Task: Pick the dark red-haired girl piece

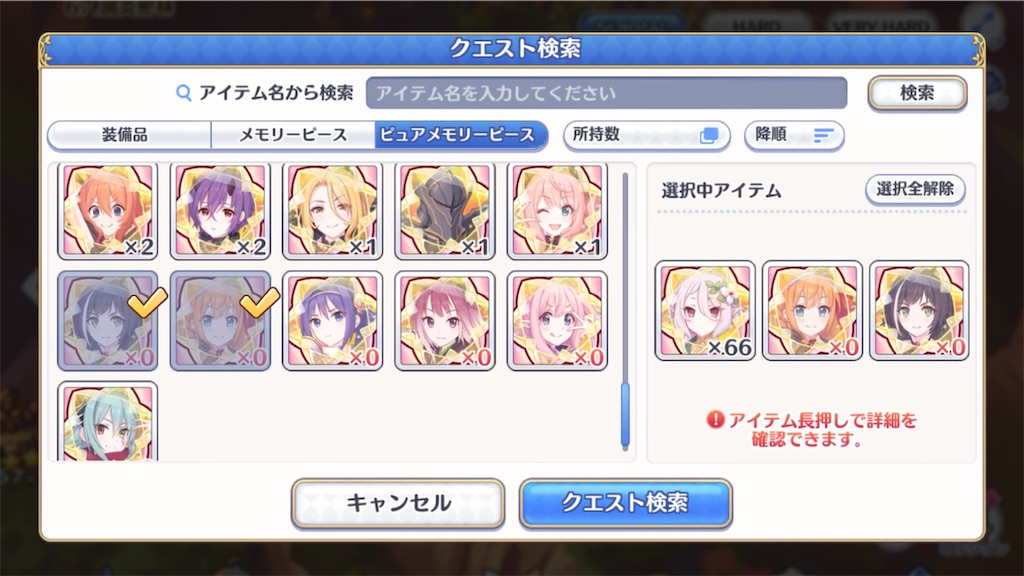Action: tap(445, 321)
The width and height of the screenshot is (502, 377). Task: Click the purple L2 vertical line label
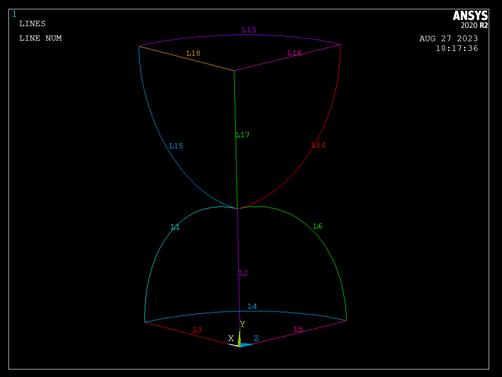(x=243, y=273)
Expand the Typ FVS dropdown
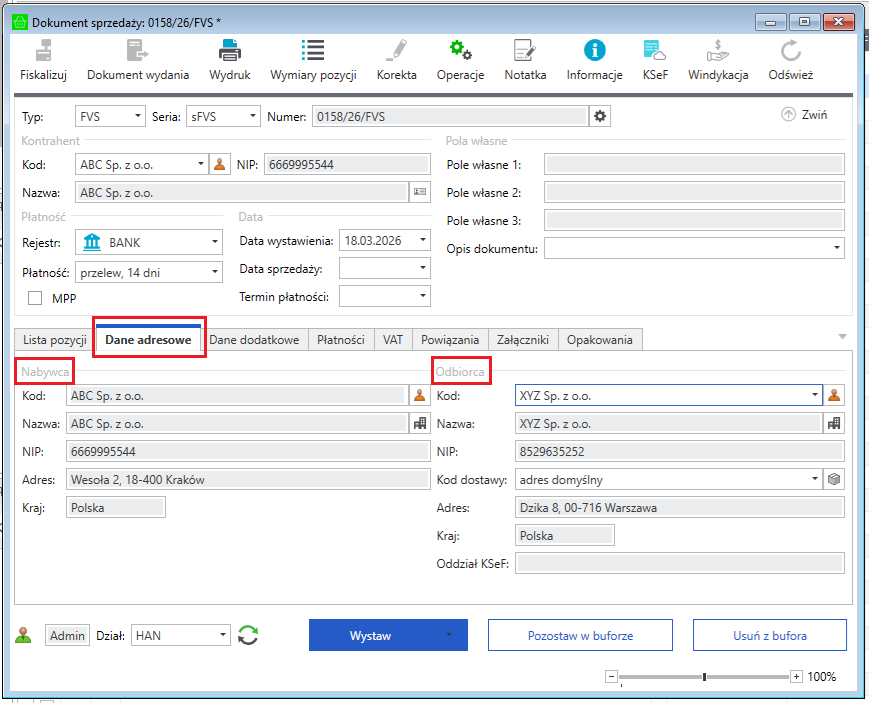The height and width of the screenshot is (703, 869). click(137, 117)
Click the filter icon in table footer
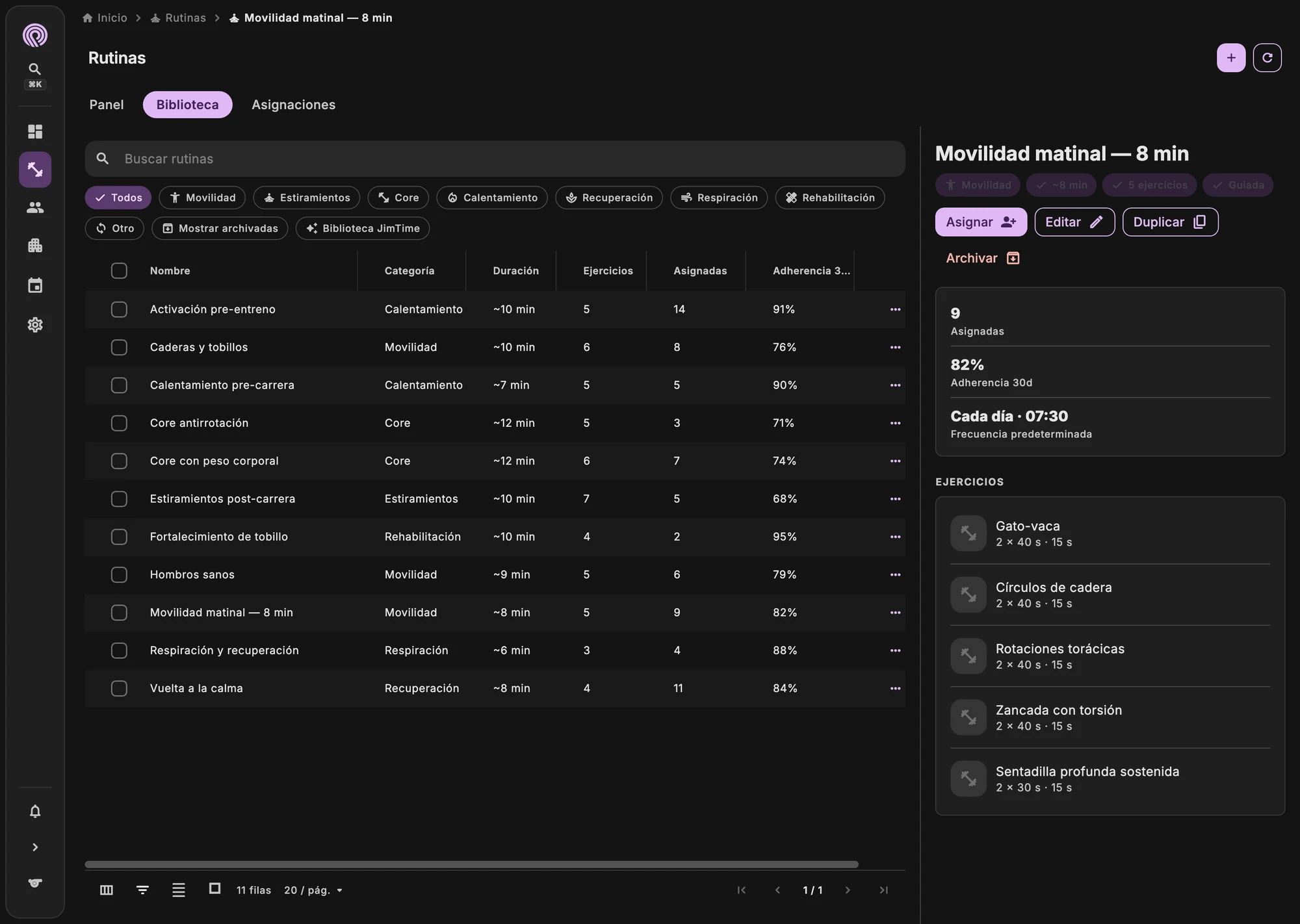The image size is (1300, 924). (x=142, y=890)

:::

Transcribe the complete set of entries verbatim. No pictures belong in the copy.

Finished task.
Task: Pick the dark red-haired girl piece

Action: tap(445, 321)
The width and height of the screenshot is (502, 377). Task: Click the purple L2 vertical line label
(x=243, y=273)
Expand the Typ FVS dropdown
The height and width of the screenshot is (703, 869). click(137, 117)
Click the filter icon in table footer
The image size is (1300, 924). (x=142, y=890)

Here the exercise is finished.